University of California, Santa Barbara

Major: 

Chemical Engineering

Site Abroad: 

Chalmers Institute of Technology, Gothenburg, Sweden

Mentor(s): 

Milene Zezzi Do Valle Gomes

Faculty Sponsor(s): 

Anders Palmqvist

Project Title: 

ENZYME IMMOBILIZAITON ON MODIFIED MESOPOROUS SILICA SURFACE FOR THE CONVERSION OF CO2 INTO METHANOL

Project Description: 

Mesoporous materials have been extensively studied as a solid support for biocatalysts and bioseparations due to its high stability and activity. In particular, this project focuses on mesoporous cellular foam (MCF) silica as a suitable material for the immobilization of alcohol-, formaldehyde-, and formate dehydrogenase enzymes. MCF silica was synthesized and modified by attachment of the following organic groups to investigate the enzyme-surface interaction for optimal enzyme immobilization: chloromethyl, mercaptopropyl, octyl, and aminopropyl. Charge, hydrophobicity, steric hindrance, and polarity affect the favorability of enzyme-surface interaction.
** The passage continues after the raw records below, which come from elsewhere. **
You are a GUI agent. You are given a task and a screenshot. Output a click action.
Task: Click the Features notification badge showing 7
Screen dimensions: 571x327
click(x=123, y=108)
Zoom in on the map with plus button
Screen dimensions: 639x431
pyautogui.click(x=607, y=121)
In characterizing pore structure, Brunauer-Emmett-Teller (BET) method and transmission electron microscopy (TEM) reported the surface area and confirmed the expected spherical shape of MCFs respectively. Fourier transform infrared spectroscopy (FTIR) determined whether the functionalization of the organic groups occurred on the silica surface. The concentration of the enzyme absorbed on the modified silica surfaces were measured in pH of 5.7 and 7.0 (≥pI of enzyme) by UV-VIS spectroscopy. At reaction conditions of pH ~6.5 and 37˚C, the enzyme concentration on the surfaces were examined for leakage. Conclusively, it appears the octyl-modified silica provides a high affinity for immobilization of each enzyme with little to no leakage for two cycles, while aminopropyl-modified silica provides a low affinity. The results may advance the understanding of co-immobilized enzymatic activity on mesoporous silica and applicability in the reduction of CO2 to methanol. The goal is to develop a bioreactor to recycle greenhouse gases into renewable fuel and minimize energy and costs.